Users usually access social media services via web-based technologies on desktops and laptops or download services that offer social media functionality to their mobile devices. As users engage with these electronic services, they create highly interactive platforms through which individuals, communities, and organizations can share, co-create, discuss, and modify user-generated content or pre-made content posted online.

India: the social media giant

India is home to one of the single largest social media markets on the planet, with an estimated smartphone population of over a billion devices. WhatsApp, Facebook, Twitter, and YouTube all count India as a market of the near future with users bound to increase beyond the current number existing in any market. Fortunately, India’s industrious population has adopted foreign social media platforms to suit a domestic news stream, which has then been modified by political parties to streamline their election campaigns.

Almost all major national parties have an official mobile phone application of their own, available on the Android Play Store, iOS App Store and even desktop versions for computers. These apps usually contain straw polls on questions ranging from where a candidate should campaign to what the public likes about a potential candidate. Digital democracies have enabled a near-total takeover of the digital platforms for political campaigning.

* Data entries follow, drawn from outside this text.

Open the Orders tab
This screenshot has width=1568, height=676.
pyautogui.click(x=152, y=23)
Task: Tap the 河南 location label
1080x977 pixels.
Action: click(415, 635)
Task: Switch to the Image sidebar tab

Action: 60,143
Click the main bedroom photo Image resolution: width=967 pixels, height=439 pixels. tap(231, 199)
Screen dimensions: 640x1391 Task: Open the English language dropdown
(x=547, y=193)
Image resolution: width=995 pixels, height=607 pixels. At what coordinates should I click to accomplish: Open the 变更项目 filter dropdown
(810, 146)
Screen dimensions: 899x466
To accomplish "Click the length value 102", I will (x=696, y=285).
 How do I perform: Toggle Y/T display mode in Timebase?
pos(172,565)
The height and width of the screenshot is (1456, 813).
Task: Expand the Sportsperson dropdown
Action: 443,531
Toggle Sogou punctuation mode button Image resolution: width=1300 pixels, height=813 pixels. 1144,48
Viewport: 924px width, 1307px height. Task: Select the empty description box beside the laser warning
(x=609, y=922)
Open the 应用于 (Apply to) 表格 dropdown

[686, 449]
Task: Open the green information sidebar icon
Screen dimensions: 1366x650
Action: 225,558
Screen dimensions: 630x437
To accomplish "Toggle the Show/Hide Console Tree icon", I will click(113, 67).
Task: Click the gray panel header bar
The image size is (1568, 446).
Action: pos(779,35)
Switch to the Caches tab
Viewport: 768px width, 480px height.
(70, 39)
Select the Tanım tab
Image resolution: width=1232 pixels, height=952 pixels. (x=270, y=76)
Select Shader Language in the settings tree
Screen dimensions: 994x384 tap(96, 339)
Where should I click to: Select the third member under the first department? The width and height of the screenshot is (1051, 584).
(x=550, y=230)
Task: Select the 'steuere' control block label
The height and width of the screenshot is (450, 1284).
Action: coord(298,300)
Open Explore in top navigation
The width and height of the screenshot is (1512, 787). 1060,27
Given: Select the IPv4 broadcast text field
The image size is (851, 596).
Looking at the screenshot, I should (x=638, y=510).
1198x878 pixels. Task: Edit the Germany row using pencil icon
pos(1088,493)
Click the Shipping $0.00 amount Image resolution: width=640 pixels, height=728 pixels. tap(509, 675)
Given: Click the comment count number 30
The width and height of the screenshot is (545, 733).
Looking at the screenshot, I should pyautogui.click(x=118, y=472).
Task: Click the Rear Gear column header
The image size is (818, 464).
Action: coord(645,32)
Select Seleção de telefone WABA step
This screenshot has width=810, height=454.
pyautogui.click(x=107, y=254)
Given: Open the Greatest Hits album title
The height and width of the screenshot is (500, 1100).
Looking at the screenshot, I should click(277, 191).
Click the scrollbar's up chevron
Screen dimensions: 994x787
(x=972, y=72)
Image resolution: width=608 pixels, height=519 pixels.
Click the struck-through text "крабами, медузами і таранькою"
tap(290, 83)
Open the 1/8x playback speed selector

The EC code of conduct applies

Chief election commissioner Sunil Arora said all major social media platforms — Facebook, Twitter, Google, WhatsApp and Share Chat — are committed to accepting only pre-certified political advertisements, sharing expenditure on it with the Election Commission (EC) and adhering to the “silence period” that comes into effect 48 hours before the polls. “All the provisions of model code of conduct shall also apply to the content being posted on the social media by candidates and political parties,” the EC said as it announced the 2019 Lok Sabha poll schedule. The EC has also decided to bring the bulk SMS/Voice messages on phone and election campaigning through social media under the purview of precertification of election advertisements, just like electronic and radio advertisements.

This is the first instance of private social media companies and networks being subjected to the Model Code of Conduct. The introduction of social media to the Model Code could be attributed to the claims of foreign hacking into the elections of the United States (2016), France (2017) and Germany (2018) as a precautionary measure.

Perhaps the biggest advantage of this is the astounding cost-to-value ratio of a campaign. Parties today can design and deploy apps which give them far more coverage at a dramatically lesser per capita cost. It also saves time and mountains of logistical efforts when potential voters can catch up on the candidate’s latest speech in Delhi by glancing at the mobile phones for a minute while after enjoying a hard day’s work in the southern fields of Karnataka.

Not all rosy

However, much of media energy has been devoted to describing these shifts, but relatively little attention has been paid to the overall impact on the political process. Therefore, it is the latter which is the main concern for this election.

The lack of a credible or efficient fact checking agency allows these political party apps to mutate into something worse. They are fertile grounds for radical party workers to concoct fake news about opposition candidates or worse, peddle unimaginable lies about their own contender to woo gullible voters. Clouds may hide a plane, but no one is hidden from the all-perceiving gaze of a social media election campaign.


Our assessment is that social media has turned the political campaign process on its head by inverting cost calculations and reach factor of a campaign. We believe that with a few tweaks, Indian political parties could be setting the industry standards for virtual political campaigns, provided they are guided by a binding, comprehensive Code of Conduct exclusively for social media. We also feel that India’s young and rapidly rising population will feel more connected in an increasingly fast-paced country when they can view and understand what their preferred candidate has to say as their own time.